‘’Tis a mercy, my lord, it broke out when it did,’ said Charley Joyce, best bowler in the local cricket club and best woodman in the Earl’s employment, and in both of these capacities well known to the Earl’s heir. ‘There’d ha’ been a lot of us burned in our beds, if it had tarried till after midnight. All came,’ he added, ‘of that blessed rock-oil from Ameriky.’
Such indeed was the reported origin of the disaster. A girl, for milking purposes, had taken a tin lamp with her into a cowshed; the cow had kicked over the lamp, and the burning petroleum had set fire to the straw litter, whence the flames had mounted to the thatched roof. Thatched roofs, picturesque to look upon, were only too numerous for safety in that West-country village. The fire had crawled and darted, lithe as a serpent, from gable to porch and from paling to stable.
‘There! Look at the school-house now!’ cried a score of voices; and indeed the flames were pouring outwards through the shattered windows and licking the blackened walls, and withering to charred sticks the pretty hedge where the fragrant woodbine had clung so lovingly to the quickset, and scorching the very flowers in the garden.
‘The fire began near about there,’ remarked Joyce; but Lord Harrogate was already out of earshot, since his keen eye had caught a glimpse of a pale beautiful face, in the midst of the confusion of the crowded street. He pushed his way through the excited throng.
‘You are not hurt, Miss Gray, I hope and trust?’ he said with an eagerness that surprised himself.
‘No; but my house is burning,’ said Ethel in reply; ‘and I am a stranger, and—— But pray, my lord, do not trouble yourself to’—— For the young man had drawn her arm gently but firmly through his.
‘You must let me choose for you,’ he said. ‘My sisters are here, close by, at Mrs Prosser’s, who keeps the village shop—a kind motherly old soul. I must leave you with them.’
Thus Ethel allowed herself to be led to the place where, amidst a knot of women, whose awe-stricken faces told how great was their interest in the spectacle, the Ladies De Vere stood watching the progress of the fire.

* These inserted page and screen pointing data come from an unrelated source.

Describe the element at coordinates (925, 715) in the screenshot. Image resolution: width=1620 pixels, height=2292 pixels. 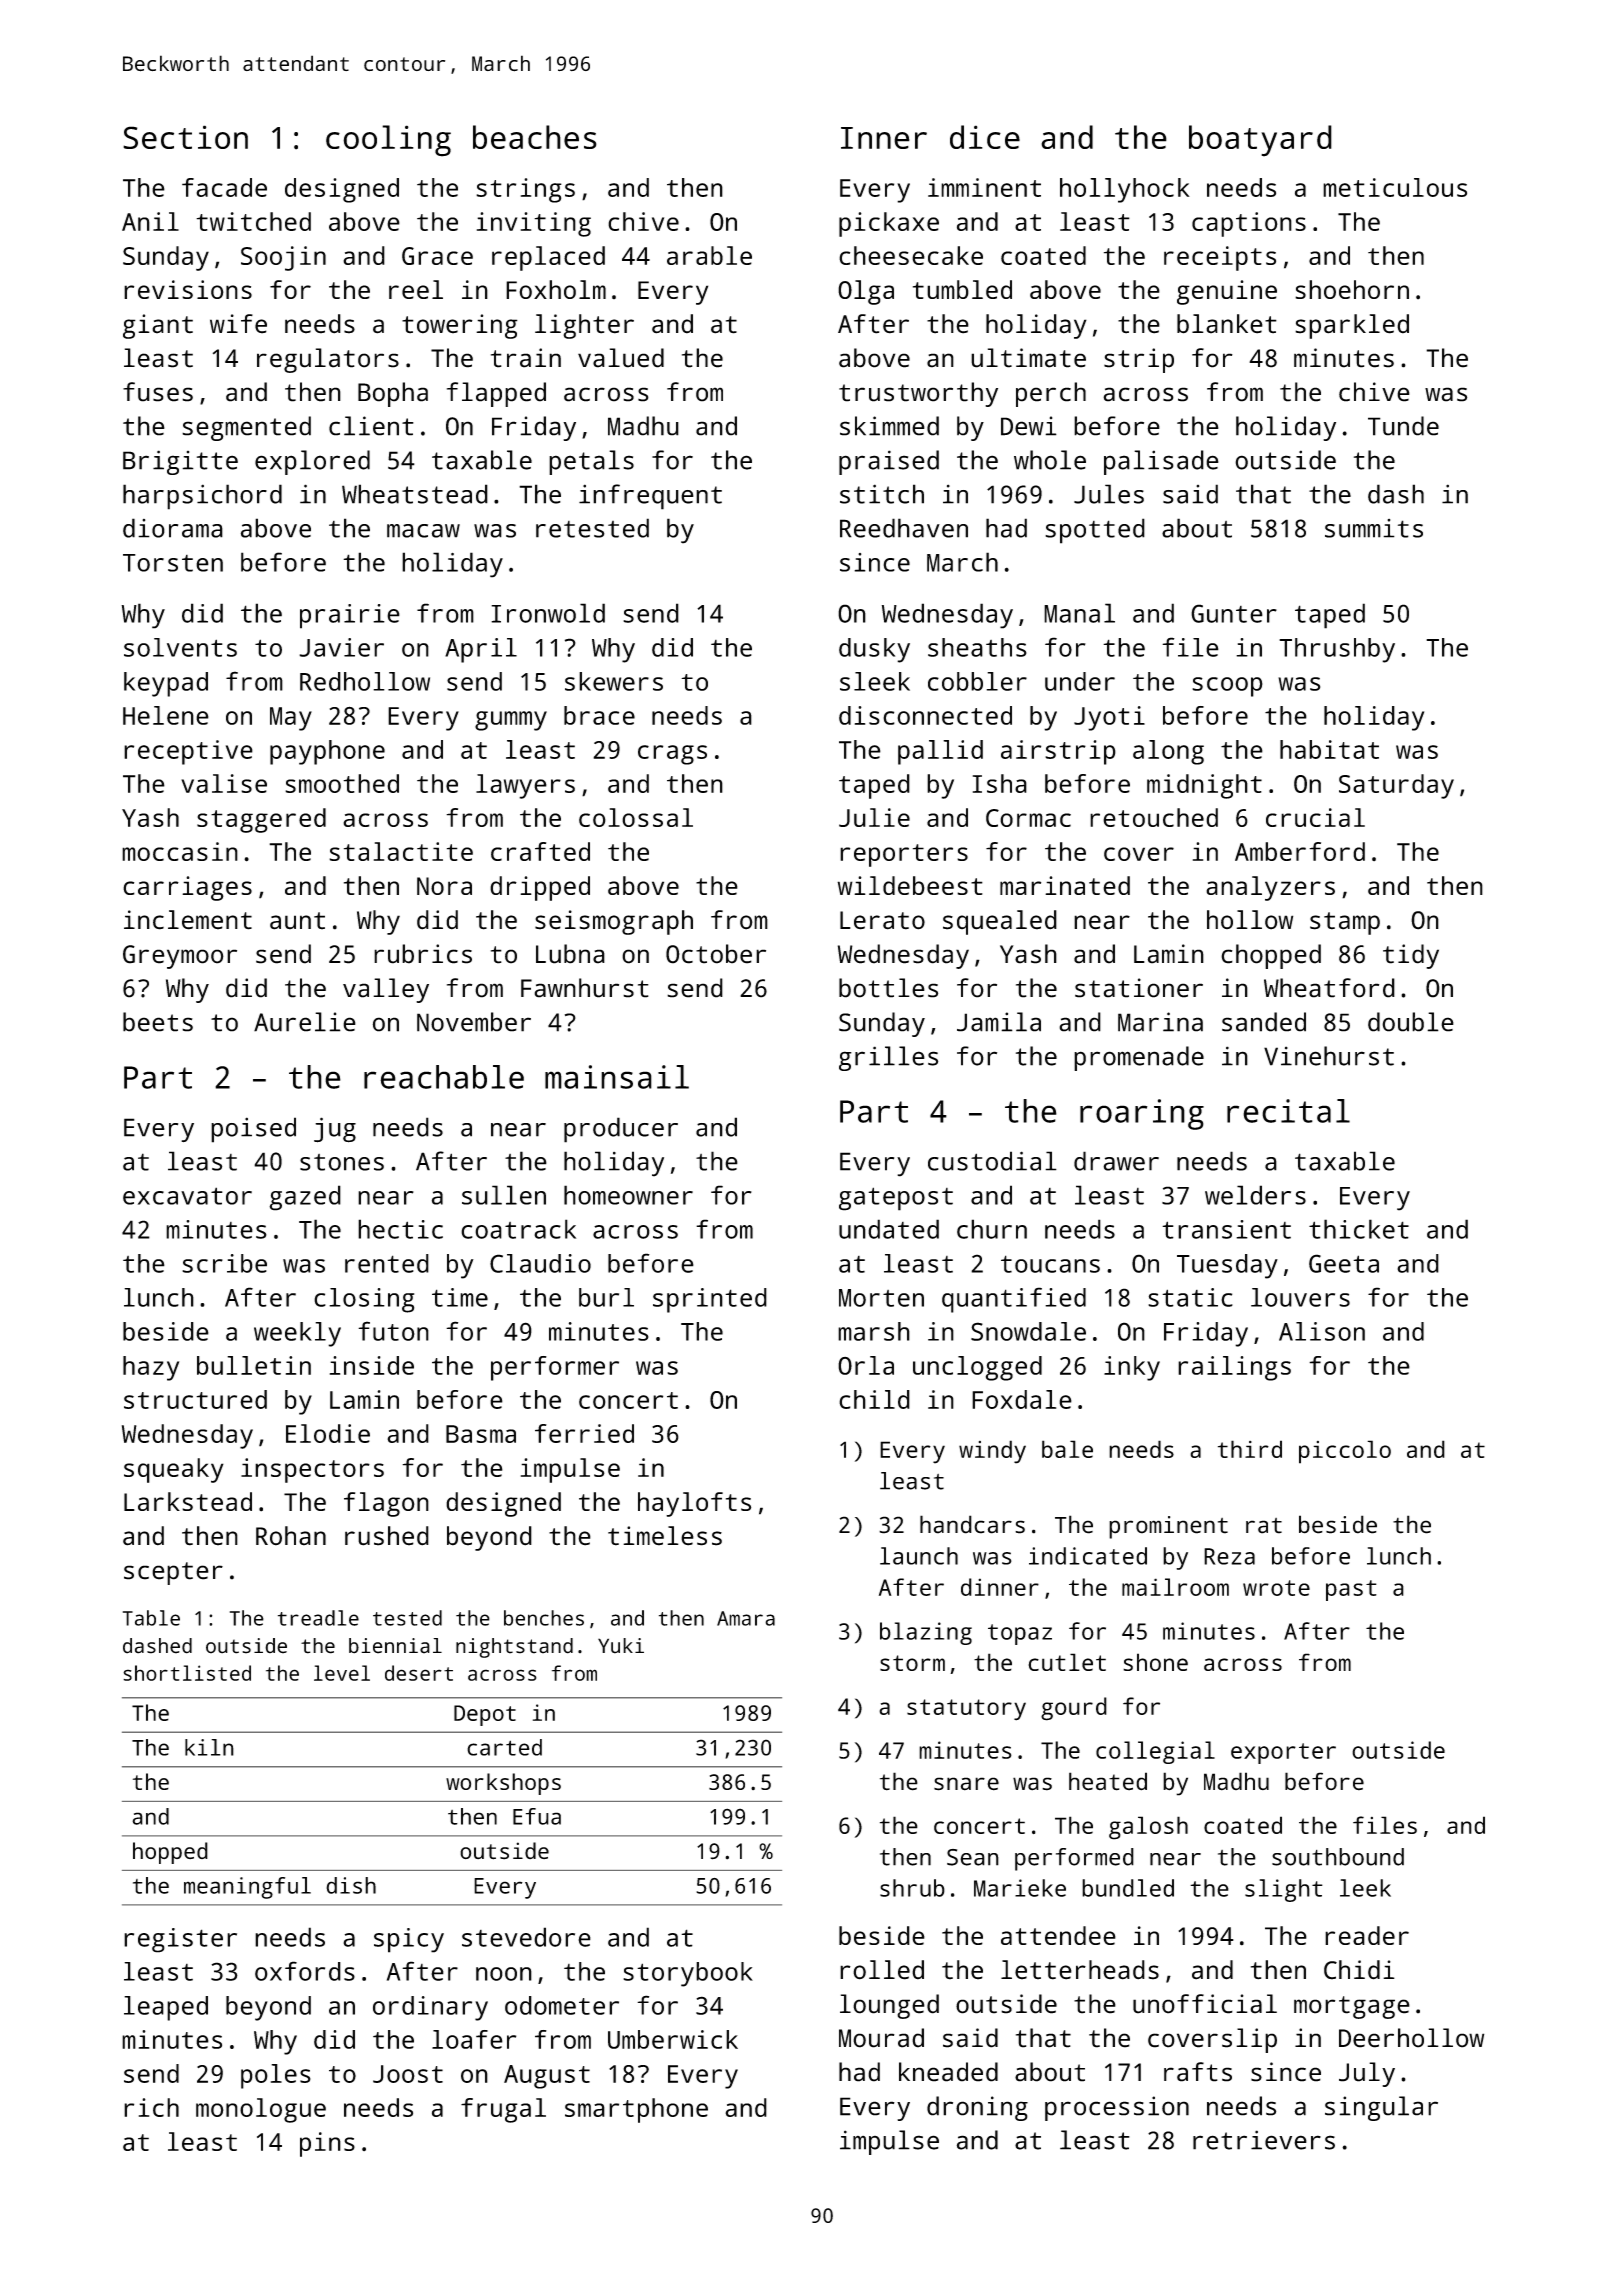
I see `disconnected` at that location.
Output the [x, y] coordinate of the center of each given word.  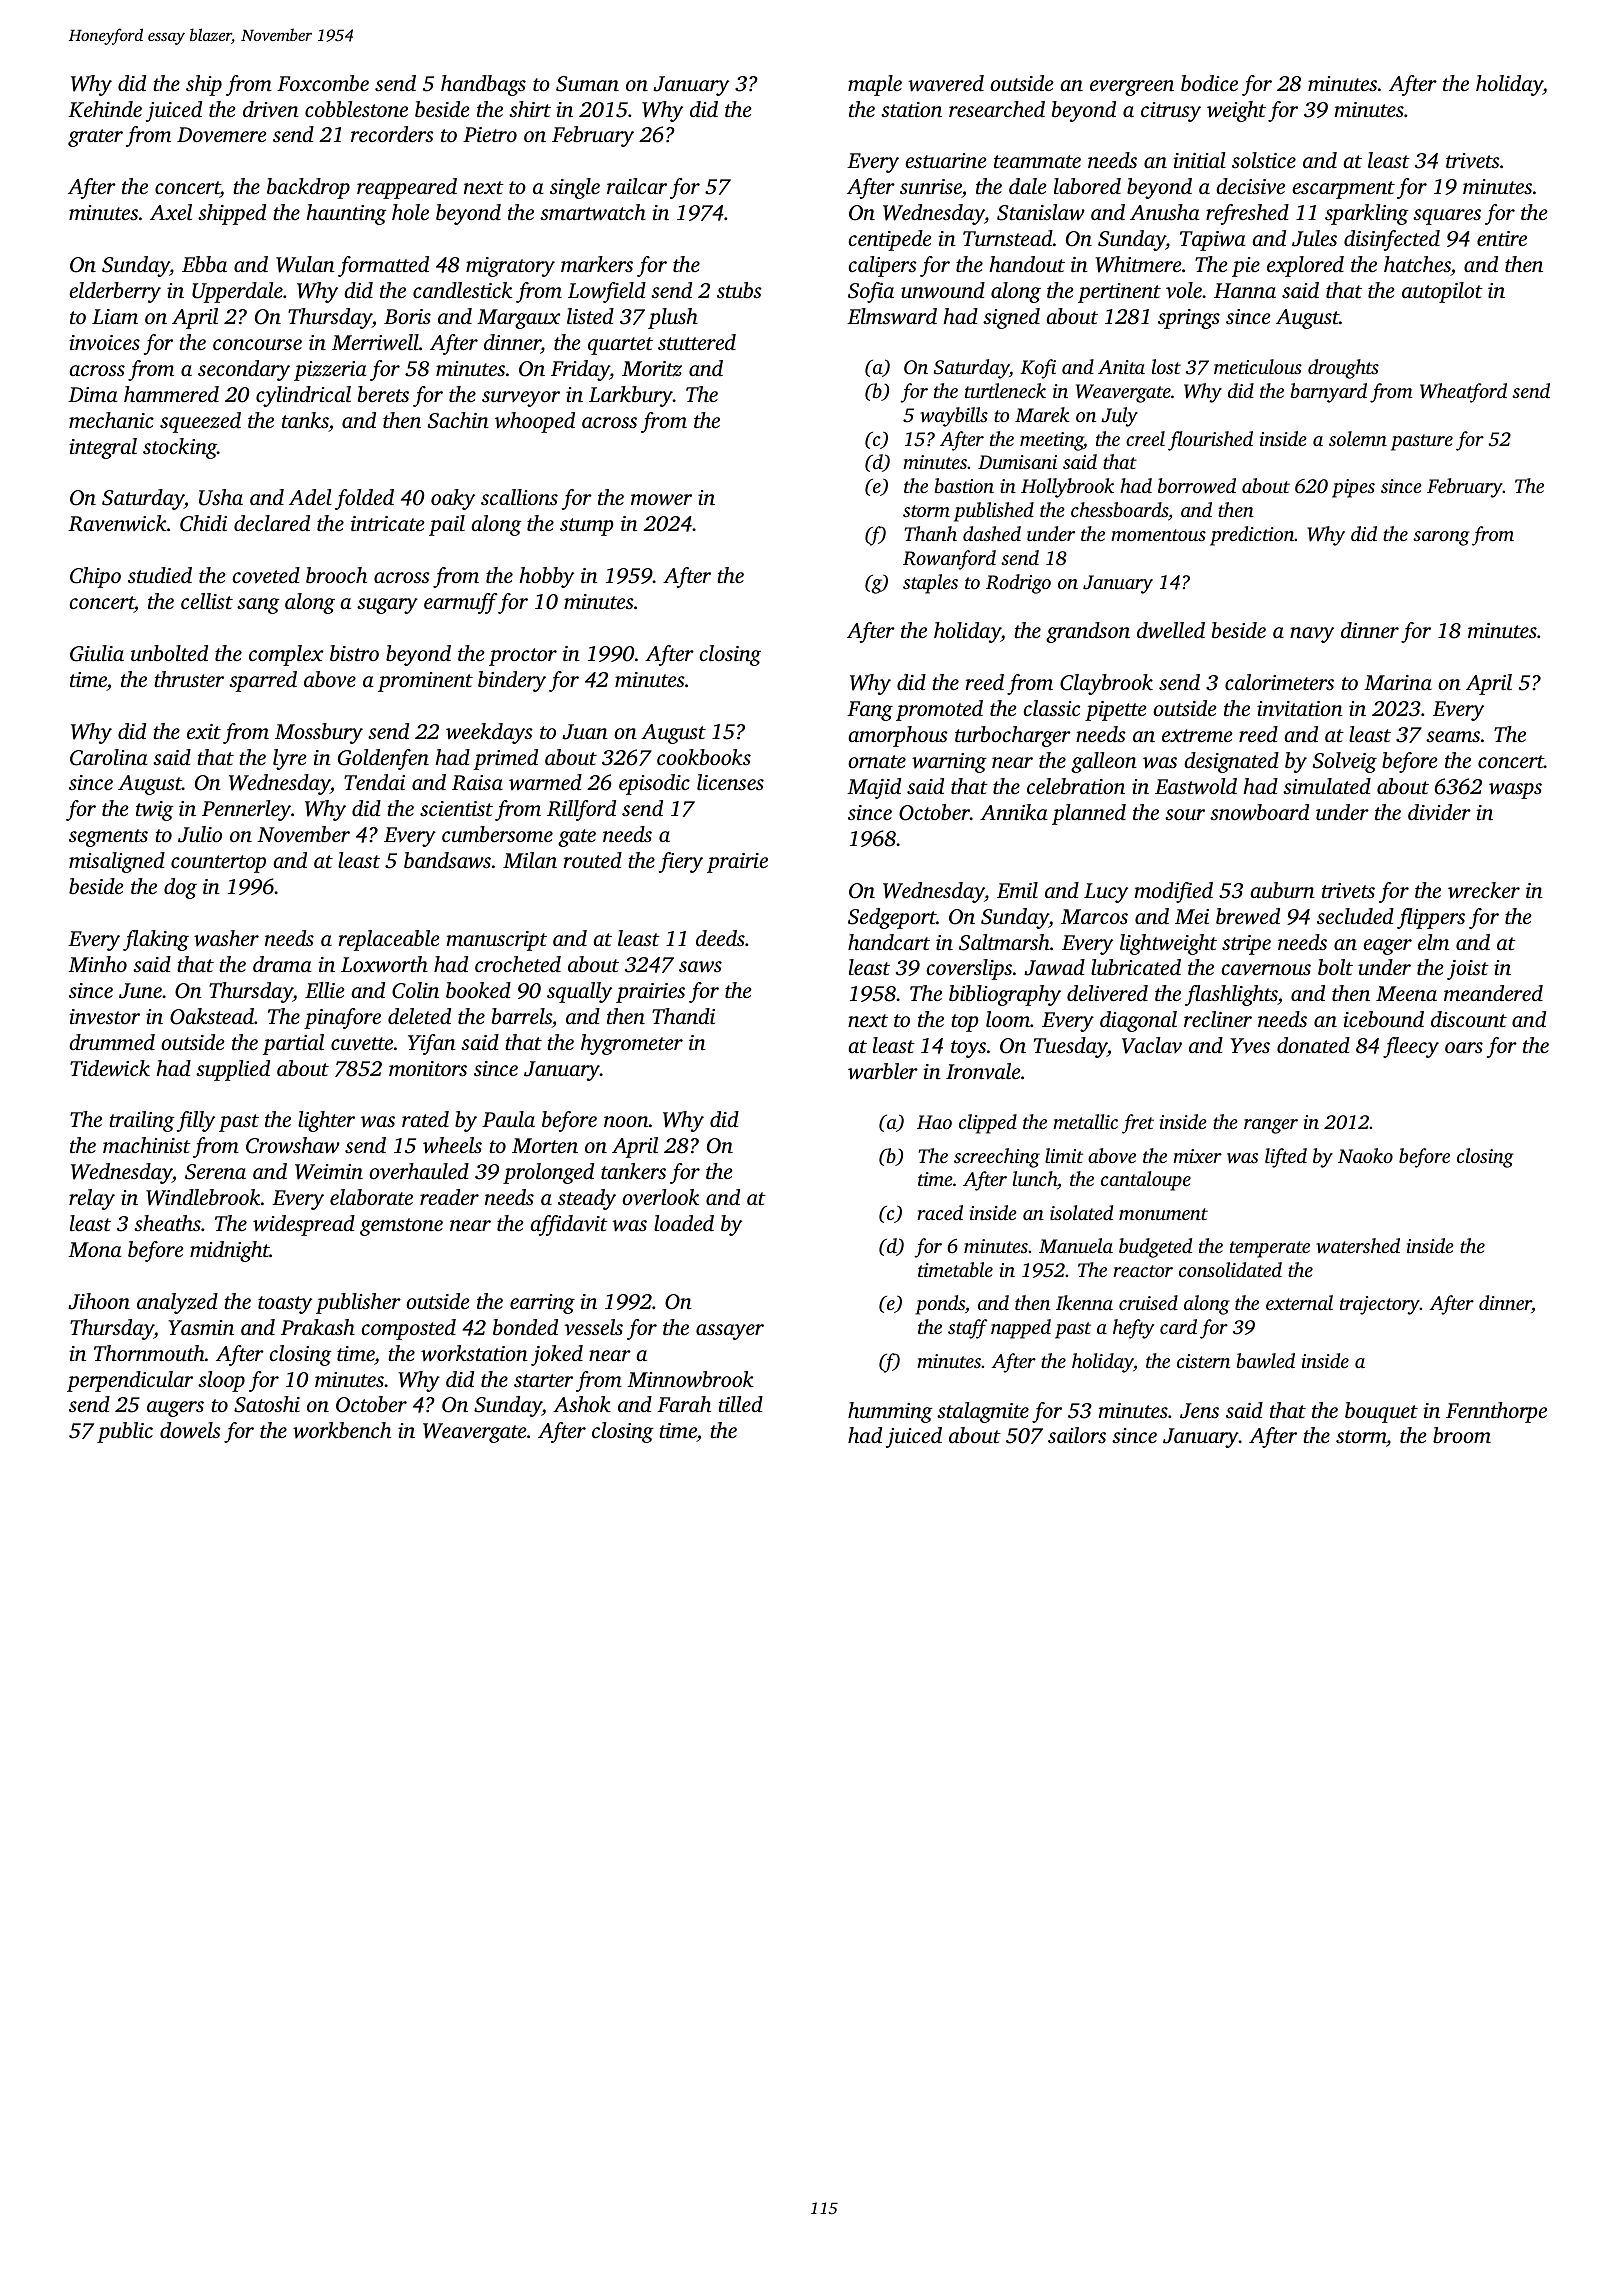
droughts [1343, 369]
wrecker [1484, 890]
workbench [342, 1430]
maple [875, 85]
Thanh [931, 533]
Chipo [95, 577]
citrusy [1171, 112]
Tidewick [110, 1068]
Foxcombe [323, 83]
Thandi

Lord Harrogate did not linger for an instant, but went back to put heart into the men still battling with the encroaching flames.
It was no trifle, this hand-to-hand combat, as it were, with the fire; the fierce heat driving back the volunteers who ventured very near to the tottering walls to fling water upon the blazing timbers, while the blinding smoke rushed volleying out to blear the eyes and clog the lungs of the workers, and ever and anon some tall chimney or breached roof would fall with a crash, sending showers of bricks and half-consumed wood into the midst of the crowd; and hairbreadth escapes were many and bruises numerous.